Произошел такой случай. Как-то, войдя в класс, когда там дежурным преподавателем был Касаткин, Серов увидел одну из досок с этюдом повернутой к стене. Это значило, что ученик за провинность отстранен от работы. Отстраненным оказался Половинкин, которого Серов считал способным художником. На вопрос Серова о причине такой меры Касаткин ответил:
– Я поставил для учеников следующую задачу: написать женщину, задрапированную в белую ткань и освещенную с одной стороны холодным светом из окна, а с другой стороны, теневой, освещенную теплым светом от керосиновой лампы; теневую сторону, освещенную теплым светом, написать охрами, не употребляя кадмиума. Половинкин употребил кадмиум. Поэтому я снял его доску.

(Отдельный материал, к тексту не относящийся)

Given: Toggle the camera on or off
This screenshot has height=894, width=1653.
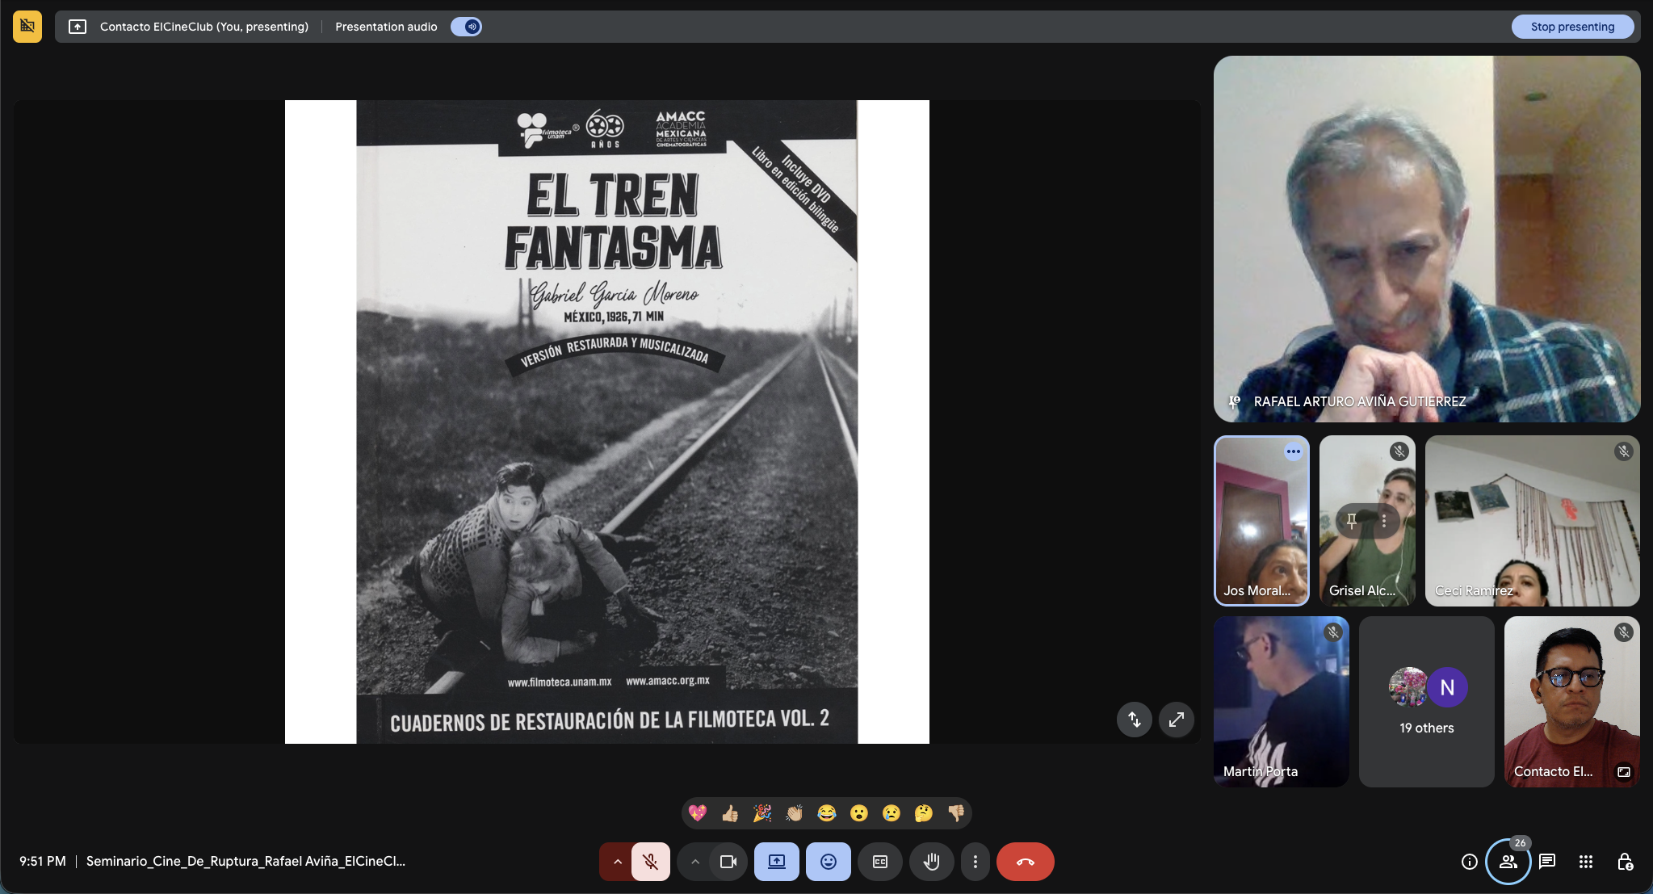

Серов взглянул на работу. Этюд ему понравился, и он оценил его «по первой категории». Другие преподаватели не смели возразить ему. Оценка была утверждена.

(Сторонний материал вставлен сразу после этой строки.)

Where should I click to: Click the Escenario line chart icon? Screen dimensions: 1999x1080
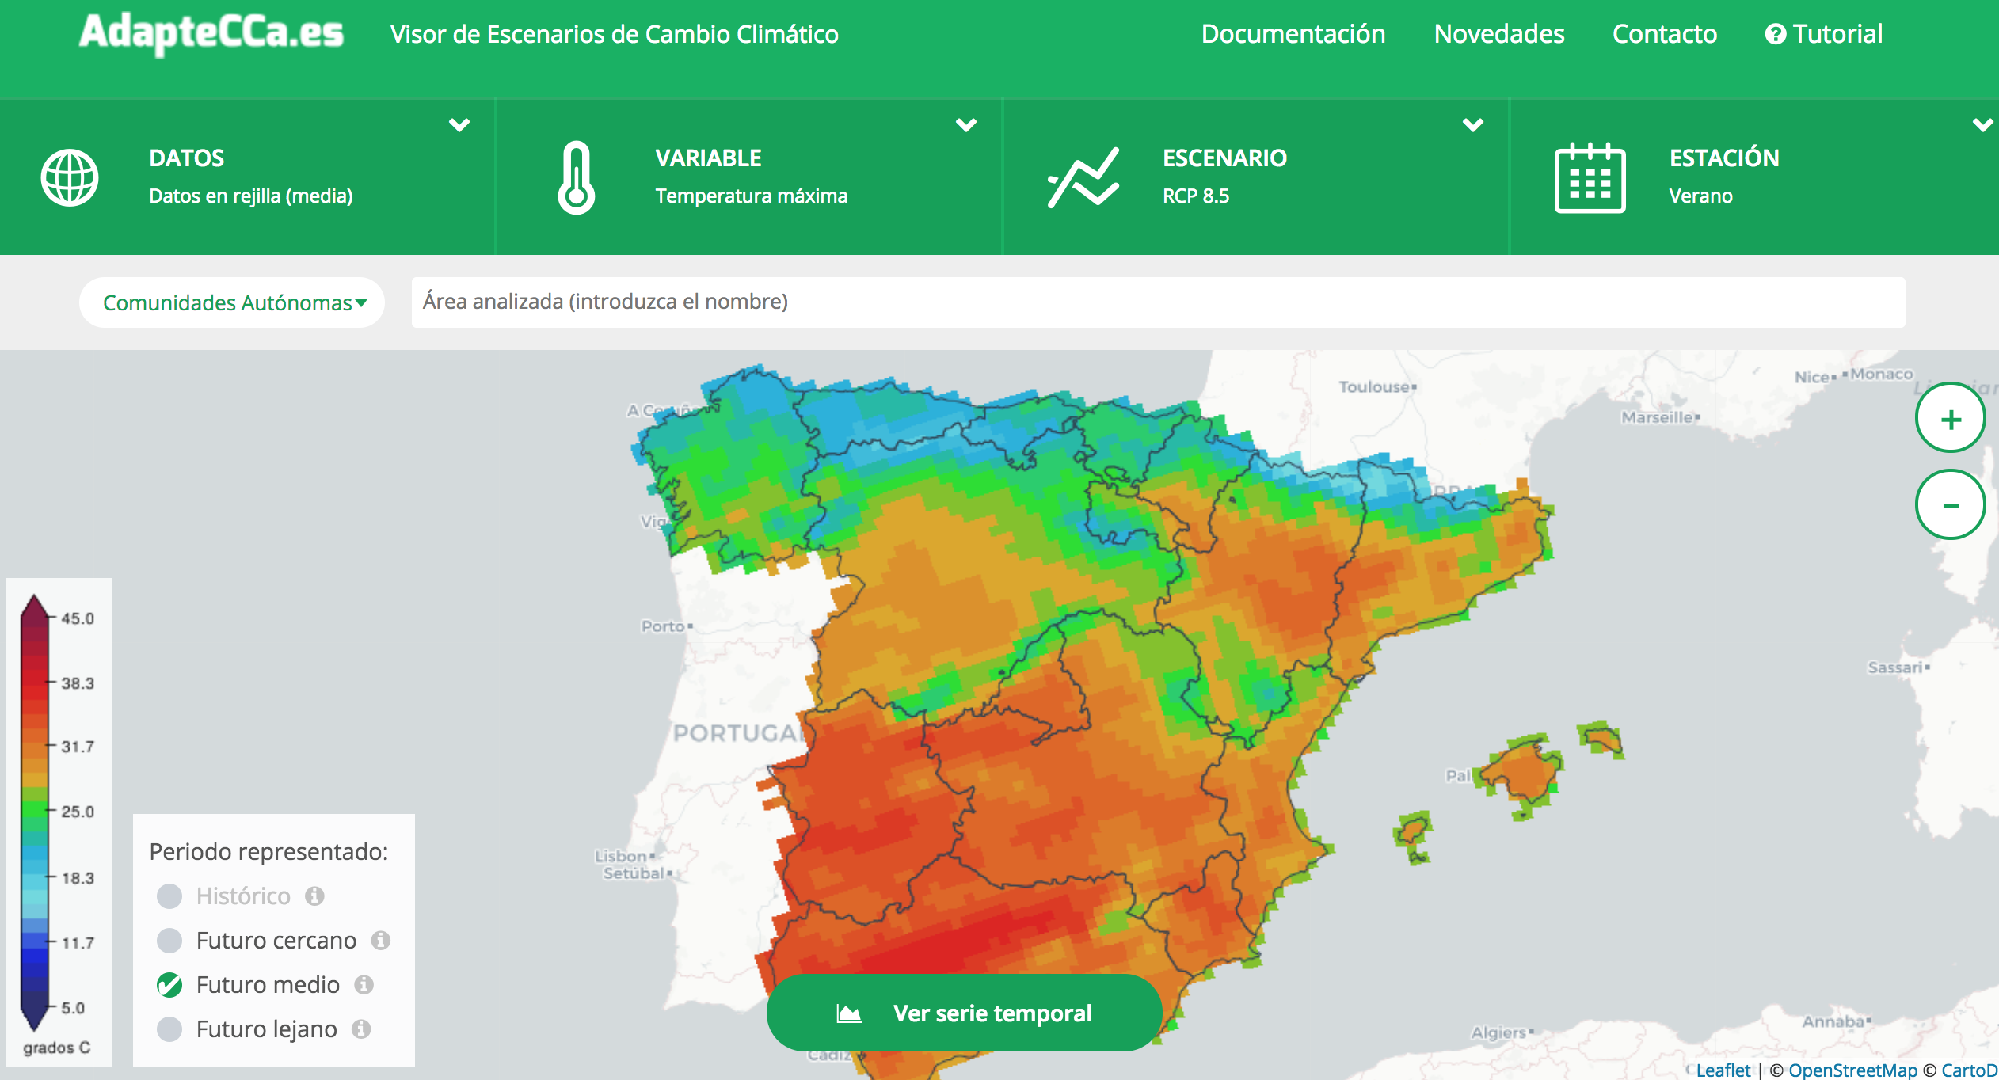pos(1083,177)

– В какое же положение вы ставите меня перед учащимися? – жаловался Касаткин.
– Не мы вас ставим, вы сами поставили себя, – ответил Серов. – Можно предложить натуру для живописи масляными красками или для акварели, для темперы, но задавать такую задачу, какую задали вы, – нельзя.

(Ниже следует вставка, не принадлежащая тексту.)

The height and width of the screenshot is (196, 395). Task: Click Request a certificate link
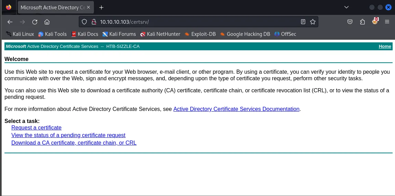36,128
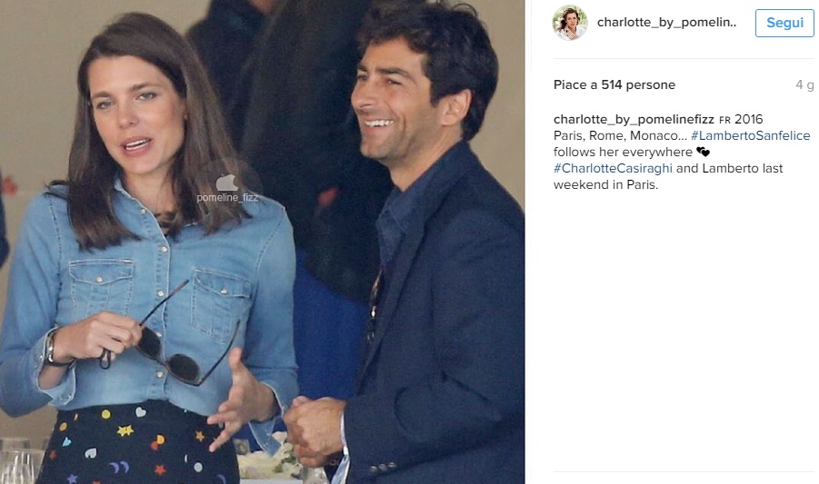Click the woman's wristwatch in the photo
This screenshot has width=819, height=484.
pos(51,348)
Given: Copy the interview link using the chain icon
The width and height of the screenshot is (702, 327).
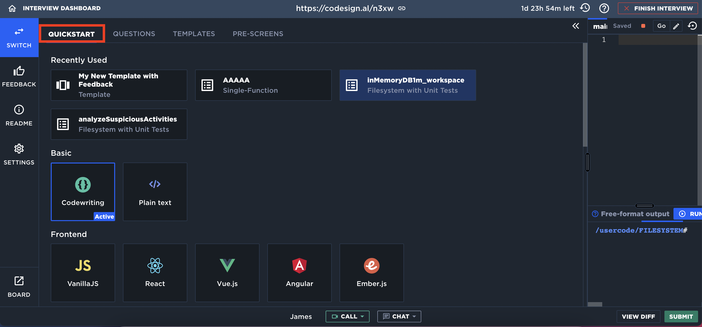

Не этот ли случай (а скорее, не подобные ли случаи) имел в виду Шемякин, когда писал: «Необычайная власть Серова сказывалась во всем, так как он был среди Олимпа богов-художников Зевсом со скрытой силой громовержца». И далее: «Я никогда не видал Серова вместе с Репиным; кто бы из них был тогда Зевсом, я не знаю».
Как плохо, однако, Шемякин знал своих учителей (ибо он был учеником и Серова, и Репина). Когда сходились Репин и Серов, было «двоецарствие», и обстановка зависела от случая: было единодушие – царил мир, не было единодушия – могла произойти стычка.
Одна из таких стычек описана в дневнике литератора Жиркевича, близкого знакомого Репина. Спор произошел из-за картины Суренянца «Гафиз», появившейся на передвижной выставке и вызвавшей восторг Репина. «Серов низводил картину до степени заурядной вещи, в которой хороши только две фигуры: Гафиза и девушки с наклоненной головой, его слушающей. Оба разгорячились, и я ожидал скандала, когда Серов вспылил на слова Репина: «Это вы смотрите на картины с точки зрения кружковщины!»
Таких стычек в их жизни было немало. К счастью, они не могли долго питать зла, они любили друг друга.
Но любовь любовью, а принципиальность во всем и со всеми была едва ли не основным свойством характера Серова. И в этом причина его необыкновенной власти, соединенной с любовью к нему.
Он никогда не считал себя хорошим учителем, говорил: «Учить я не умею».
А после его смерти оказалось, что он был мэтром. О нем стали говорить: «Серов учил нас…», «Уроки Серова…»
Оказалось, что у него много первоклассных учеников: Сарьян, Ульянов, Юон, Сапунов, Кузнецов, Петров-Водкин, Ефимов, Машков, Судейкин, Туржанский, Крымов, Пырин.
В многочисленных статьях, воспоминаниях этих художников, в исследованиях, посвященных их творчеству, неизменно говорится о том, сколь многим обязаны эти выдающиеся мастера школе, пройденной у Серова.